[Word and item position data]

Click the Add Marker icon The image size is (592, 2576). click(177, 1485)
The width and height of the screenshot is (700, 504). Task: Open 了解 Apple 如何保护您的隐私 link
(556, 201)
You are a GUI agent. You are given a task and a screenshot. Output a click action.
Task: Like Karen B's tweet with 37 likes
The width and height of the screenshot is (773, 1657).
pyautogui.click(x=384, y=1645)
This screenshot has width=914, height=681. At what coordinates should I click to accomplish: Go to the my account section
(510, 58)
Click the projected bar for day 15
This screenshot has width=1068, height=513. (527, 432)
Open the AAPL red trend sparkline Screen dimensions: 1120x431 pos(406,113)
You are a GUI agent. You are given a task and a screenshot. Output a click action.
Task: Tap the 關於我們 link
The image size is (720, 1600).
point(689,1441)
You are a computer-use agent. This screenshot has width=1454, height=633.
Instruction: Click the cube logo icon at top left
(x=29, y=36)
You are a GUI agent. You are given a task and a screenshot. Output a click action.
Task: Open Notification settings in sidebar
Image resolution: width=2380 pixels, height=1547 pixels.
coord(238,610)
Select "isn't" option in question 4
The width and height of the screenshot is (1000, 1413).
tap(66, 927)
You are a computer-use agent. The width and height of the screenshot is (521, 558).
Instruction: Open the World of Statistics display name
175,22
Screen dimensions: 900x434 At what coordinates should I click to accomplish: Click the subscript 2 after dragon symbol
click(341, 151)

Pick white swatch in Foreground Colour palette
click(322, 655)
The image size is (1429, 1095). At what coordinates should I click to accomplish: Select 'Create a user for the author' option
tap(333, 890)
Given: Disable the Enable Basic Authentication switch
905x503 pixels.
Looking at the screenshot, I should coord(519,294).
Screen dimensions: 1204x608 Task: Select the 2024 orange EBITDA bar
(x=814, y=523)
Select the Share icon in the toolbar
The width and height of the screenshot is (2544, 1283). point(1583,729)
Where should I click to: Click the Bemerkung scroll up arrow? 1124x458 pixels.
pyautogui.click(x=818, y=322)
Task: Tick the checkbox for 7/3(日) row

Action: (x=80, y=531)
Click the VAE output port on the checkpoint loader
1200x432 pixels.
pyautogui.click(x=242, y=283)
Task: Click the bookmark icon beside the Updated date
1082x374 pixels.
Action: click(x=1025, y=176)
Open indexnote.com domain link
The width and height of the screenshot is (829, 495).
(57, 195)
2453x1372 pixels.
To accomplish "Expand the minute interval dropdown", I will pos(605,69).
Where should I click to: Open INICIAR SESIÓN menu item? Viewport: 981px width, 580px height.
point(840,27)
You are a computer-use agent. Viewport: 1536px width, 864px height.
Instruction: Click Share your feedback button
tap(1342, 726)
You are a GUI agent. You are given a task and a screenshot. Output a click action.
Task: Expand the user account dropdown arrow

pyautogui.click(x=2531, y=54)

(TASK DESCRIPTION): Please repeat the lines above word for word.

(COMPLETE ANSWER):
Click the Add Marker icon The image size is (592, 2576). click(177, 1485)
The width and height of the screenshot is (700, 504). Task: Open 了解 Apple 如何保护您的隐私 link
(556, 201)
You are a GUI agent. You are given a task and a screenshot. Output a click action.
Task: Like Karen B's tweet with 37 likes
The width and height of the screenshot is (773, 1657).
pyautogui.click(x=384, y=1645)
This screenshot has width=914, height=681. At what coordinates should I click to accomplish: Go to the my account section
(510, 58)
Click the projected bar for day 15
This screenshot has width=1068, height=513. (527, 432)
Open the AAPL red trend sparkline Screen dimensions: 1120x431 pos(406,113)
You are a GUI agent. You are given a task and a screenshot. Output a click action.
Task: Tap the 關於我們 link
The image size is (720, 1600).
point(689,1441)
You are a computer-use agent. This screenshot has width=1454, height=633.
Instruction: Click the cube logo icon at top left
(x=29, y=36)
You are a GUI agent. You are given a task and a screenshot. Output a click action.
Task: Open Notification settings in sidebar
Image resolution: width=2380 pixels, height=1547 pixels.
coord(238,610)
Select "isn't" option in question 4
The width and height of the screenshot is (1000, 1413).
tap(66, 927)
You are a computer-use agent. The width and height of the screenshot is (521, 558).
Instruction: Open the World of Statistics display name
175,22
Screen dimensions: 900x434 At what coordinates should I click to accomplish: Click the subscript 2 after dragon symbol
click(341, 151)

Pick white swatch in Foreground Colour palette
click(322, 655)
The image size is (1429, 1095). At what coordinates should I click to accomplish: Select 'Create a user for the author' option
tap(333, 890)
Given: Disable the Enable Basic Authentication switch
905x503 pixels.
Looking at the screenshot, I should coord(519,294).
Screen dimensions: 1204x608 Task: Select the 2024 orange EBITDA bar
(x=814, y=523)
Select the Share icon in the toolbar
The width and height of the screenshot is (2544, 1283). point(1583,729)
Where should I click to: Click the Bemerkung scroll up arrow? 1124x458 pixels.
pyautogui.click(x=818, y=322)
Task: Tick the checkbox for 7/3(日) row

Action: (x=80, y=531)
Click the VAE output port on the checkpoint loader
1200x432 pixels.
pyautogui.click(x=242, y=283)
Task: Click the bookmark icon beside the Updated date
1082x374 pixels.
Action: click(x=1025, y=176)
Open indexnote.com domain link
The width and height of the screenshot is (829, 495).
(57, 195)
2453x1372 pixels.
To accomplish "Expand the minute interval dropdown", I will pos(605,69).
Where should I click to: Open INICIAR SESIÓN menu item? Viewport: 981px width, 580px height.
point(840,27)
You are a computer-use agent. Viewport: 1536px width, 864px height.
Instruction: Click Share your feedback button
tap(1342, 726)
You are a GUI agent. You are given a task and a screenshot. Output a click action.
Task: Expand the user account dropdown arrow

pyautogui.click(x=2531, y=54)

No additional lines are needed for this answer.